── Supplied information

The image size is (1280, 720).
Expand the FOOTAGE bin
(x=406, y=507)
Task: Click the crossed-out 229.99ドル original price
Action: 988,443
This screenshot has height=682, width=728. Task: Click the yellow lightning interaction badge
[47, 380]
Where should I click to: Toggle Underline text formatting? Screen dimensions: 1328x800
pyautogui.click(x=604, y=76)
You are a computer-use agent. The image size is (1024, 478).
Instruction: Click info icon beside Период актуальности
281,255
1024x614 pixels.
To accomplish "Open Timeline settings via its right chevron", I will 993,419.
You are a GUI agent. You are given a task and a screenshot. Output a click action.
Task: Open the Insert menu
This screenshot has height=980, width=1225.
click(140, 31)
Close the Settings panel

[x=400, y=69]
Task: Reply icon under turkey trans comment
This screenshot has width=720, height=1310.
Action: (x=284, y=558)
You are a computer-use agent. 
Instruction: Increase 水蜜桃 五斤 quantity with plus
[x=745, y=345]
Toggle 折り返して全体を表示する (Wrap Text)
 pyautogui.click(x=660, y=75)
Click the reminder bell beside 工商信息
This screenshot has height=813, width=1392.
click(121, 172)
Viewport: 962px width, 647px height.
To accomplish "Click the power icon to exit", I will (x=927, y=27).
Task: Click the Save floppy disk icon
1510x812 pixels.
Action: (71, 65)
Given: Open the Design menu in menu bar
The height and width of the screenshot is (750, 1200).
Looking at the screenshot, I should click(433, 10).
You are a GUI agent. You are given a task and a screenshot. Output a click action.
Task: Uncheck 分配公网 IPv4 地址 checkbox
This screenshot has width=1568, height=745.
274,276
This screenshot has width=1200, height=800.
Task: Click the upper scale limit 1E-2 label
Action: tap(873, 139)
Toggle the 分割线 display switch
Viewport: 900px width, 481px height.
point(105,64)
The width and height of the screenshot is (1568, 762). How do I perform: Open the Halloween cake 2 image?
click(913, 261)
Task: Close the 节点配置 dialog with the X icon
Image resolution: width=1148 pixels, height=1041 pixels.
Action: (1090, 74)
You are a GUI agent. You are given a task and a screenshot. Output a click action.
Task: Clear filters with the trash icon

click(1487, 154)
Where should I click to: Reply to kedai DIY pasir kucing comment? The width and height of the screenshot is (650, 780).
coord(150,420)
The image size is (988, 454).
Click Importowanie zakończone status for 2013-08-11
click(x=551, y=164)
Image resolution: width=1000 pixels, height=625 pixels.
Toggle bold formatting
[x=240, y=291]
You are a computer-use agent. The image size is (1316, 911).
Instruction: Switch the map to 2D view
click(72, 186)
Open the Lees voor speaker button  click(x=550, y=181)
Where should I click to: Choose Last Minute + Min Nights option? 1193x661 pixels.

────

Problem statement
Go through the entries above and report each line with the string "accomplish" in it.

Your response
To accomplish "Open Timeline settings via its right chevron", I will 993,419.
To accomplish "Click the power icon to exit", I will (x=927, y=27).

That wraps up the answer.